§ **Task goal**
Check each line below for "using" and say how many have it, with no other words.

-- Opening Marker --

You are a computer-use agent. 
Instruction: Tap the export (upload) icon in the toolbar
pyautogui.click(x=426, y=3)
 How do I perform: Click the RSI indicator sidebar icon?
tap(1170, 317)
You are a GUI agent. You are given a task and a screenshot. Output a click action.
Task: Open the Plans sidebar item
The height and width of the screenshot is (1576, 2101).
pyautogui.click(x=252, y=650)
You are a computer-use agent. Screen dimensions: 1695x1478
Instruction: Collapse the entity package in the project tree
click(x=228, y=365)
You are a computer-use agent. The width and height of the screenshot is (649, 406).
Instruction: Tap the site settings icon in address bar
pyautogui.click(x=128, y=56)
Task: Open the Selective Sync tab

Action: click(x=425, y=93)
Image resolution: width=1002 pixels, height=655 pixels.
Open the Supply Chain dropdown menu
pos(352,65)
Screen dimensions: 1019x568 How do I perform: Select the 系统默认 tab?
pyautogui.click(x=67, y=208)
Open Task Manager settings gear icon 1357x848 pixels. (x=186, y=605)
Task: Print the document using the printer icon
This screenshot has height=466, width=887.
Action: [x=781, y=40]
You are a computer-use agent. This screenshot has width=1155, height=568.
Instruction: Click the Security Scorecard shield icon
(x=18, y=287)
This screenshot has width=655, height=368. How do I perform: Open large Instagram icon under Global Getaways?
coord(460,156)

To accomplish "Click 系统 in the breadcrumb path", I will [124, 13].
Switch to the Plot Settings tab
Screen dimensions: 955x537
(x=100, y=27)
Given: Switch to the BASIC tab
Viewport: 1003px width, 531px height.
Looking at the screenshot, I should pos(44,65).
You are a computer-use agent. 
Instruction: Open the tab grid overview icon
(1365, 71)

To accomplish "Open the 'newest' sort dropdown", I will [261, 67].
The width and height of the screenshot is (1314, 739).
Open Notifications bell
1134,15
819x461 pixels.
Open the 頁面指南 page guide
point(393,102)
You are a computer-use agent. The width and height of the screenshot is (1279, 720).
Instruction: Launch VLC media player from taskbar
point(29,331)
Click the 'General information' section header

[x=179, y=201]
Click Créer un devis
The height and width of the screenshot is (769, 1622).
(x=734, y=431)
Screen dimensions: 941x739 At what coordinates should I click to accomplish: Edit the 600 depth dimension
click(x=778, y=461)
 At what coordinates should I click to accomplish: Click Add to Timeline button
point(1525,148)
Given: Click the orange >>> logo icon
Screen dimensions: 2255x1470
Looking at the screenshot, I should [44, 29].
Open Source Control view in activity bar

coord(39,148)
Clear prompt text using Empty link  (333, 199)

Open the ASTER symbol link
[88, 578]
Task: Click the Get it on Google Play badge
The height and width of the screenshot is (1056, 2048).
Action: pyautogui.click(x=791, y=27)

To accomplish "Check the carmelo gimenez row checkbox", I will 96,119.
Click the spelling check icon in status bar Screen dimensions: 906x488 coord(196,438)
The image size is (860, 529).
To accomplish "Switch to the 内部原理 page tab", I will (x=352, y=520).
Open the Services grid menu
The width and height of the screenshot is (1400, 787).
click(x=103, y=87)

-- Closing Marker --

§ **Solution to this exercise**
2